[Stored data entries]
:::::

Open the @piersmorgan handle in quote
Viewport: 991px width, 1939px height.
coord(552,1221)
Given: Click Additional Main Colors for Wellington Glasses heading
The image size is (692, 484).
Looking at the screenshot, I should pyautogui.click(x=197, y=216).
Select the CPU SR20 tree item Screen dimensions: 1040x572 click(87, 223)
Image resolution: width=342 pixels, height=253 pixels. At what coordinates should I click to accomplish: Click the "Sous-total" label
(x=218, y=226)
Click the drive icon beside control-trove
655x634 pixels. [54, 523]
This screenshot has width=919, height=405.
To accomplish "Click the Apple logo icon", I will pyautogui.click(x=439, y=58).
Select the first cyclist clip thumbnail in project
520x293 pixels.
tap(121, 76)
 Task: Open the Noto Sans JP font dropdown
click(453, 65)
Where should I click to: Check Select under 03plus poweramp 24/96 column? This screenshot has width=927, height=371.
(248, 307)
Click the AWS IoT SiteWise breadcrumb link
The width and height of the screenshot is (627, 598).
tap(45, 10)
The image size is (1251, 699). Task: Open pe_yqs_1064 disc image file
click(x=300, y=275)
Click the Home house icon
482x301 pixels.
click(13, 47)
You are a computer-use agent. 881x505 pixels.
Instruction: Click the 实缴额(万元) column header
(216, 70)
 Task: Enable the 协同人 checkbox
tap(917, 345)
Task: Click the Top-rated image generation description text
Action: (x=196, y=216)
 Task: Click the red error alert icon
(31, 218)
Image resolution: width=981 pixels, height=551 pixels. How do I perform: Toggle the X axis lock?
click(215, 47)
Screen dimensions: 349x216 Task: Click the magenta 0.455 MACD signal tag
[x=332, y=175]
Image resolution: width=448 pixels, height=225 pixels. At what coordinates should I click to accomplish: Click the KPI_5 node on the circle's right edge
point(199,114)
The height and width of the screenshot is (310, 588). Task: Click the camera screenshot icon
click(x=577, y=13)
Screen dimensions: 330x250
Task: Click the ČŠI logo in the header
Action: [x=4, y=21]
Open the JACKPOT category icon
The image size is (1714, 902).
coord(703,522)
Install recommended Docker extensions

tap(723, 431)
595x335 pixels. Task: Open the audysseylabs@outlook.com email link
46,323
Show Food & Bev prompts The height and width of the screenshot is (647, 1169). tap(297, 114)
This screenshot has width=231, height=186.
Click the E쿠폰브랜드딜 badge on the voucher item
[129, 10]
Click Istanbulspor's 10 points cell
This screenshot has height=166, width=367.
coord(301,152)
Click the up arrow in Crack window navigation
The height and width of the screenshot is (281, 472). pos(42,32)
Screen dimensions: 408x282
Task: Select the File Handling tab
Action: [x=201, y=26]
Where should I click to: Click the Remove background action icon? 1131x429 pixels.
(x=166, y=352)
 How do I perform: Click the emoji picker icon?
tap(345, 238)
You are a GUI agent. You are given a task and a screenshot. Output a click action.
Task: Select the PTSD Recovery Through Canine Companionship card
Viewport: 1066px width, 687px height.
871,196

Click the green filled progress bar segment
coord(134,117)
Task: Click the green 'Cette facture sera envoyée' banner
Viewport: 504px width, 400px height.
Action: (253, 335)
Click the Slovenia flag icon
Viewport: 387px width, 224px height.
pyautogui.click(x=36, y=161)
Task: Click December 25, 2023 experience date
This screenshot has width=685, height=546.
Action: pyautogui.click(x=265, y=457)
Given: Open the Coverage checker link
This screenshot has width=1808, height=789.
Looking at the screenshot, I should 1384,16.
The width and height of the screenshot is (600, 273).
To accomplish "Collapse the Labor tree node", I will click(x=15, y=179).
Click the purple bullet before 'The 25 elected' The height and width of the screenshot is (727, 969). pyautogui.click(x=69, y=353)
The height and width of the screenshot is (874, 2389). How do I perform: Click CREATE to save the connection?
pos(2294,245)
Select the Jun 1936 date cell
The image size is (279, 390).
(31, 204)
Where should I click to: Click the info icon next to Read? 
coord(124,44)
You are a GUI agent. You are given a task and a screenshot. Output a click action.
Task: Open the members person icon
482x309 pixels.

:::::

▸ **Work to complete**: For the string "tree", go through the entries above and copy each line where it occurs.

▸ **Result of this exercise**:
Select the CPU SR20 tree item Screen dimensions: 1040x572 click(87, 223)
To accomplish "Collapse the Labor tree node", I will click(x=15, y=179).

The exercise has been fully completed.